I sent the prototype in early August 2005 and was waiting on Out of the Box Publishing before I would respond to Mayfair. Mark had said that they would evaluate it in late September. Halfway in between those two things was GenCon 2005. I was there mainly to play in the Star Trek CCG world championships (in which I would end up making top 16) and get some boardgaming in on the side (inluding winning yet another Ideology: The War of Ideas tournament to keep my streak alive). However, I knew that OotB would be there. So when I had some free time on Sunday after being eliminated from day 3 of Trek, I went over to the exhibit hall to meet Mark.

Of course I wasn't expecting him to have anything to say about my game yet, but I felt that a personal connection with a publisher is never a bad thing. It could only help me if, when he got around to testing my game, he remembered meeting me. Actually, it could hurt my chances if I made an ass of myself, but that hadn't occurred to me at the time.

Anyway, when I arrived he was demoing a new game that was basically a dutch auction combined with paper-rock-scissors bidding game with a desert island theme pasted on. The mechanic was somewhat interesting, but the game felt thin overall.

I watched patiently until the demo was over and then introduced myself. At first he didn't remember me but when I mentioned Programmer he did. This is sort of a toss-up in terms of gauging interest. He mentioned a couple of aspects of it that he found interesting and I told him a little about the backstory of my initial inspiration for the unusual theme and mechanics.

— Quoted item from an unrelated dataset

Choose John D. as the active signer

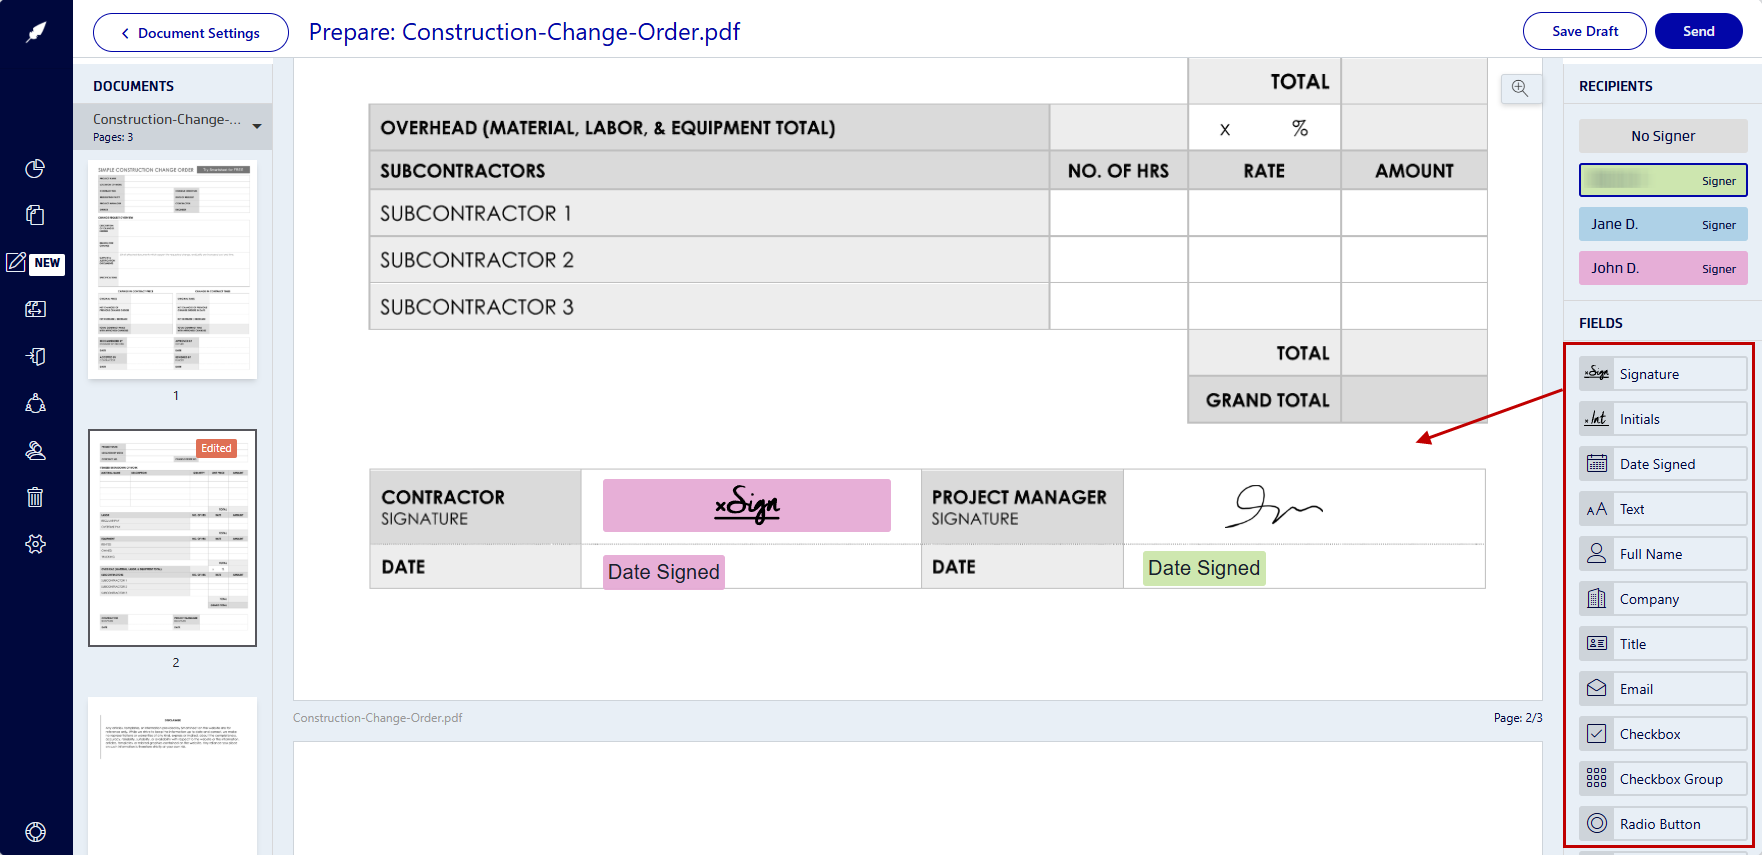point(1662,267)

We talked for a bit about the submissions process. He said that he gets about 1,000 concept submissions a year. Out of those he asks the most interesting ones for rulebooks. From those he chooses about 100 to move to the prototype submission stage. Finally, out of those 100 prototypes he chooses about 8 to publish.

This was both promising and forboding. My concept was strong enough to be in the top 10% of submissions. However my prototype would have to be in the top 10% of THAT 10% to have a chance at being published. We talked about the industry in general for a short while before I had to run off for a tournament.

I was glad that Mark and I had had a chance to meet, but those numbers had a large impact on me. The rest of my trip I would be thinking about those numbers and trying to figure out if I should be happy or morose about them. Indeed, those numbers would be running through my head for over a month as I waited for the final answer.